Saddleback darter
- Conservation status: Least Concern (IUCN 3.1)

Scientific classification
- Kingdom: Animalia
- Phylum: Chordata
- Class: Actinopterygii
- Order: Perciformes
- Family: Percidae
- Genus: Percina
- Species: P. vigil
- Binomial name: Percina vigil (O. P. Hay, 1882)
- Synonyms: Ioa vigil Hay, 1882; Etheostoma ouachitae Jordan & Gilbert, 1887; Percina ouachitae (Jordan & Gilbert, 1887);

= Saddleback darter =

- Authority: (O. P. Hay, 1882)
- Conservation status: LC
- Synonyms: Ioa vigil Hay, 1882, Etheostoma ouachitae Jordan & Gilbert, 1887, Percina ouachitae (Jordan & Gilbert, 1887)

Species of fish

The saddleback darter (Percina vigil) is a species of freshwater ray-finned fish, a darter from the subfamily Etheostomatinae, part of the family Percidae, which also contains the perches, ruffes and pikeperches. It is native to the eastern United States. This darter species is widespread, occurring from the Escambia River drainage west to the Mississippi River basin and as far north as the Wabash River historically. Some populations have been reported in the Tennessee River drainage. The saddleback darter is aptly named as it has 5 saddle-like patterns on its dorsum, with the first occurring near the first dorsal fin and the fifth near the caudal penduncle. Adults can attain a maximum size of about 3 inches or 7.8 centimeters. The saddleback darter typically occurs over sand and gravel runs of creeks and small to medium-sized rivers and is sometimes found in very shallow water. This darter's diet consists of invertebrates such as caddisfly larvae, beetles, mayflies, and stoneflies. The saddleback darter deposits eggs over sand and gravel shoals during the spring. This species has an average lifespan between 2 and 3 years.

==Geographic distribution==
The saddleback darter has a widespread but sporadic distribution throughout its range. It commonly occurs in low gradient streams from the Mississippi River drainage in southeast Indiana and Missouri southward to the Gulf Slope in the Escambia River Drainage. This fish is most common in the Gulf Slope region of its range.

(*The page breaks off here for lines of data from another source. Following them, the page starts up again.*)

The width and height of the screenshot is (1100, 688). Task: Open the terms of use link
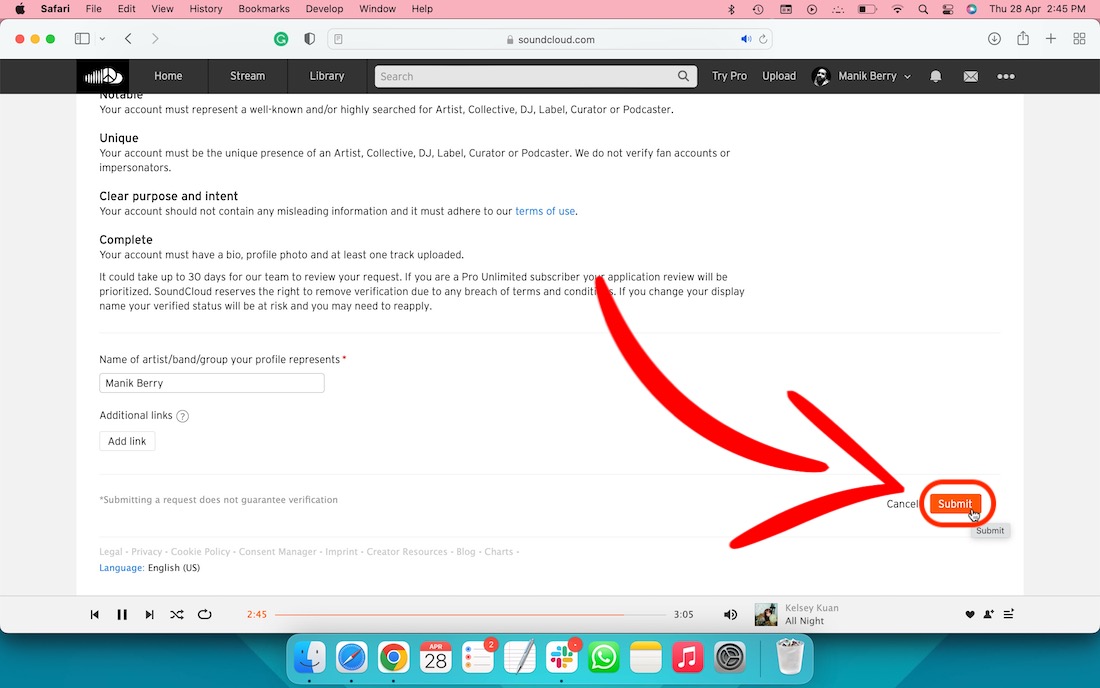pos(545,211)
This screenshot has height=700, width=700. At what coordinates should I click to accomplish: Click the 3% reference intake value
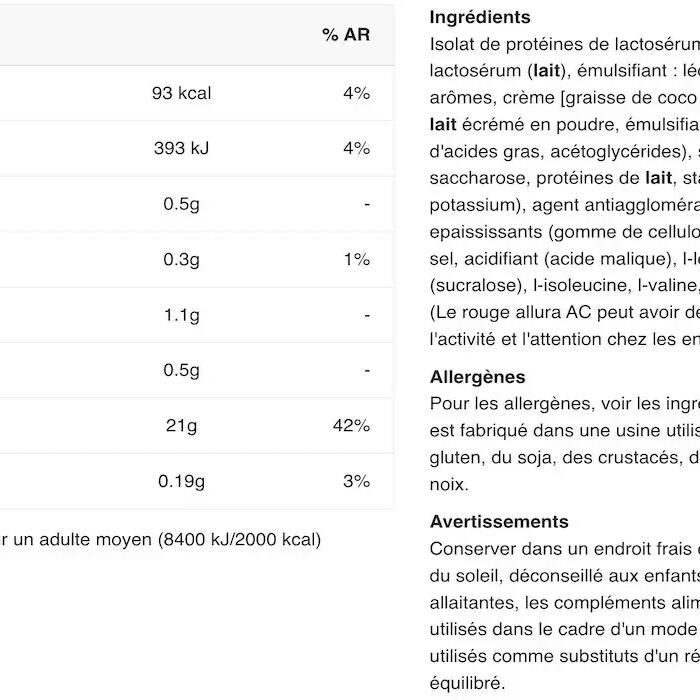(356, 481)
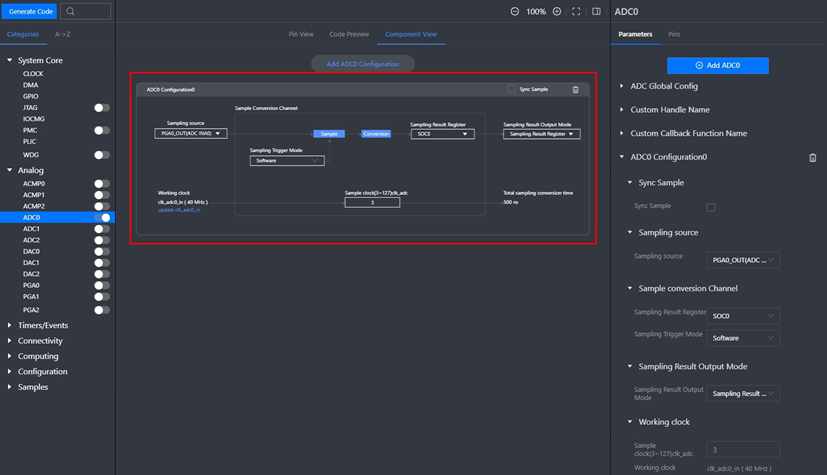Open Sampling Trigger Mode dropdown in diagram
The image size is (827, 475).
(287, 160)
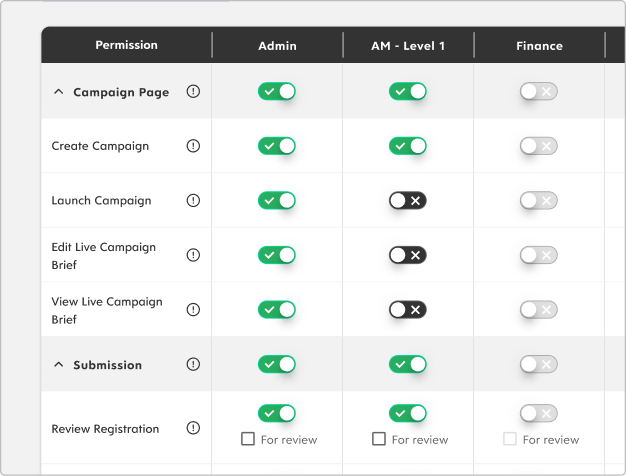Collapse the Campaign Page section
This screenshot has height=476, width=626.
(58, 92)
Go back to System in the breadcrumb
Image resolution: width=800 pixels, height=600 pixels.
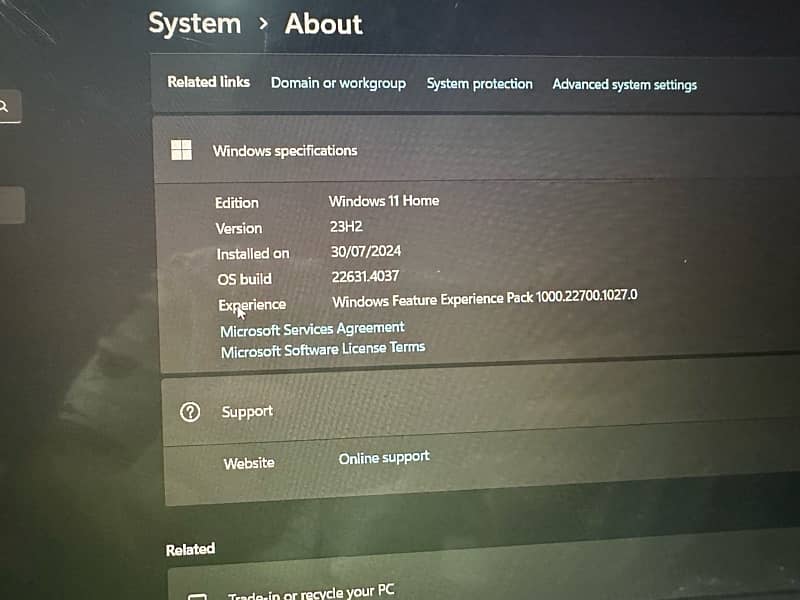click(x=196, y=24)
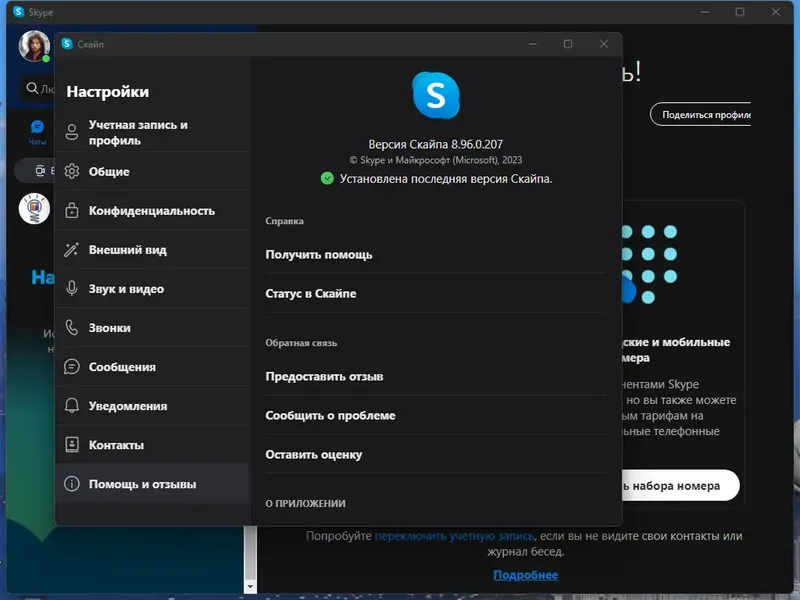The height and width of the screenshot is (600, 800).
Task: Open Звонки via the phone icon
Action: pyautogui.click(x=71, y=327)
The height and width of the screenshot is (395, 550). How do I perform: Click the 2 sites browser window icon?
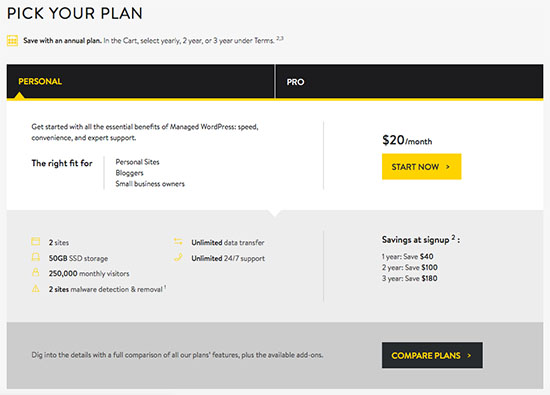point(35,241)
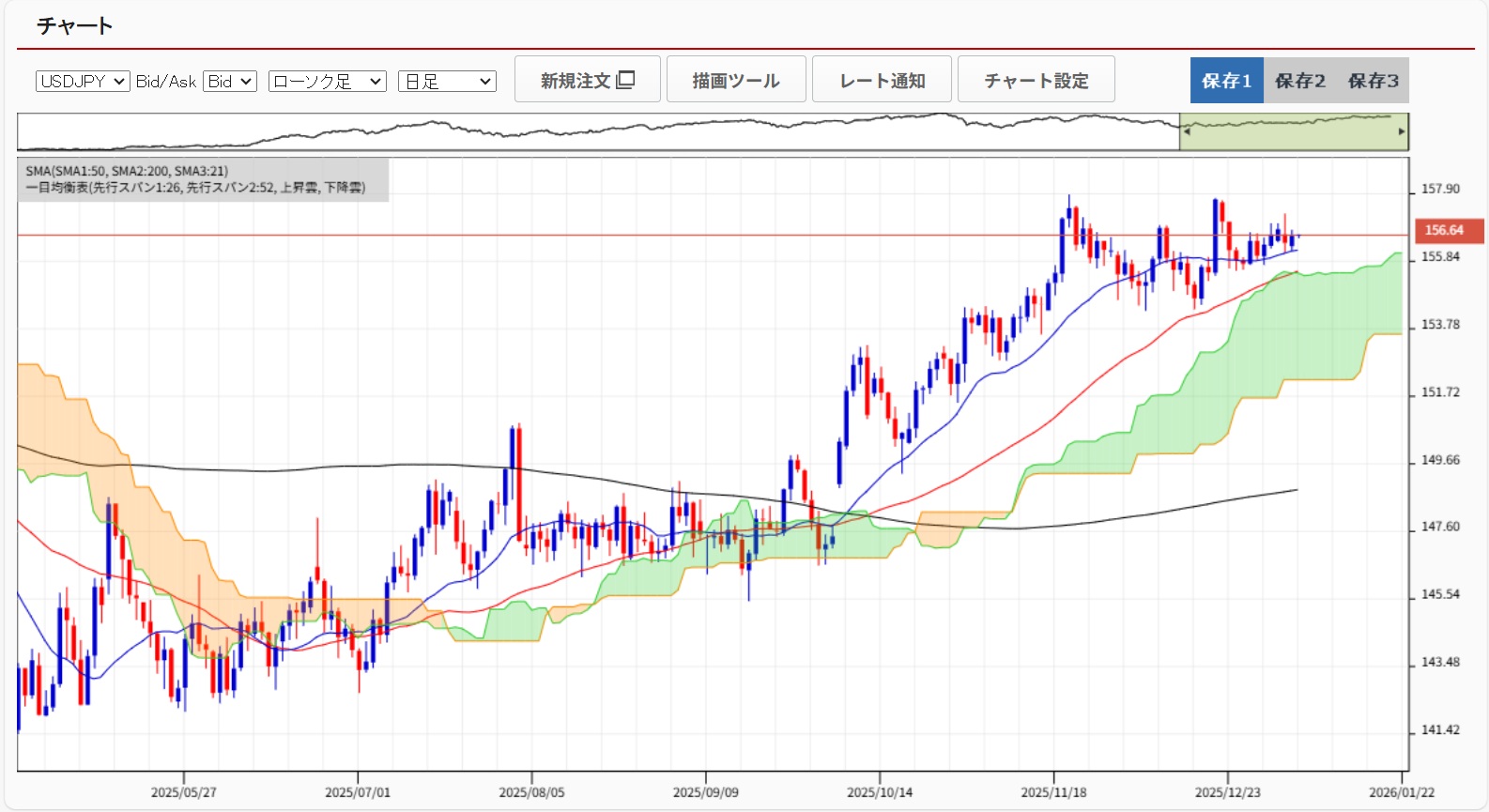Expand the Bid/Ask price type dropdown
The width and height of the screenshot is (1489, 812).
point(230,82)
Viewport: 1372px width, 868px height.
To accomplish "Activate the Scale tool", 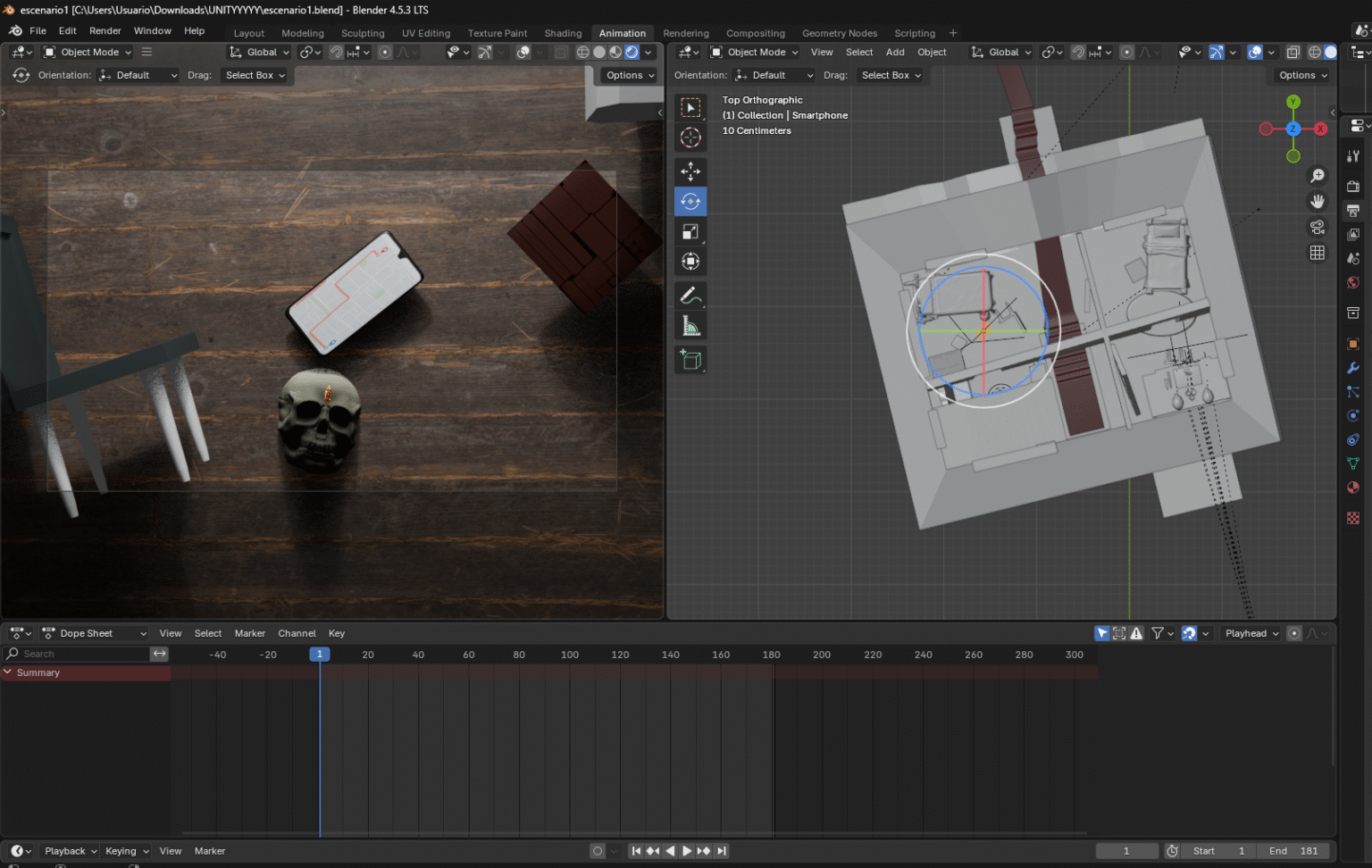I will [690, 230].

The fish has also been recorded in the Tennessee River drainages such as the Hatchie River. The saddleback darter was once found in the Wabash River, however it has been extirpated. This raises interest as to what contributed to the extirpation of this darter. Anthropogenic factors, especially siltation and excess nutrients, are likely to blame for the loss of this fish from the river. The Wabash River flows through the Corn Belt, a major agricultural area of the United States. This puts the river at great risk for increased nutrients from fertilizers and siltation from frequent disturbance of the soil. This reduction in water quality has likely been what extirpated the saddleback darter from the watershed, along with several other fish species.

==Ecology==
The saddleback darter typically inhabits large creeks and rivers, but is occasionally found in small streams as well. These fish are closely associated with shoal habitats where they prefer sand or gravel substrates. The saddleback darter is a lowland area darter occurring in temperate areas, thus the water temperature generally ranges from a low of 40 °F to a high of around 80 °F. The saddleback darter also co-occurs with the Snail Darter in the Lower Paint Rock River in Alabama. The saddleback darter feeds on invertebrates including river snails, hydropsychid caddisfly larvae, midge larvae, and small mayfly nymphs such as baetids. This fish is likely a prey item for almost any piscivorous fish that occur within the darter's range. Likely predators include Largemouth Bass, Smallmouth Bass, and other large piscivores. Human induced changes to the waterways they occur in could cause their decline in the future. Since they have an affinity for swift water such as that found in shoals, the creation of impoundments causes the loss of their particular microhabitat.

==Life History==
The saddleback darter spawns over gravel shoals as early as late winter, though it can continue into April. Maximum tubercle development in males was documented to occur in February in an Alabama population. There is evidence to support the hypothesis that these fish may have more than a single clutch in a reproductive season. Clutches from females of 41–55mm consisted of anywhere from 40 to 400 eggs. Sexual maturity is reached within one year, and following this males are usually slightly larger than females of the same age class. The average lifespan of the saddleback darter is two years, with few specimens making it through their third winter. Reproduction is another aspect of the fish's status that could be negatively impacted by creating impoundments. Building dams to create lakes and hydroelectric power facilities causes a loss of shoal habitat needed for the saddleback darter to spawn.

==Management==
The saddleback darter is listed by the IUCN as least concern, and there does not appear to be any specific monitoring plan for the species throughout its range. The populations of darters are generally poorly reported. The saddleback darter has been extirpated from the Wabash River section of its range.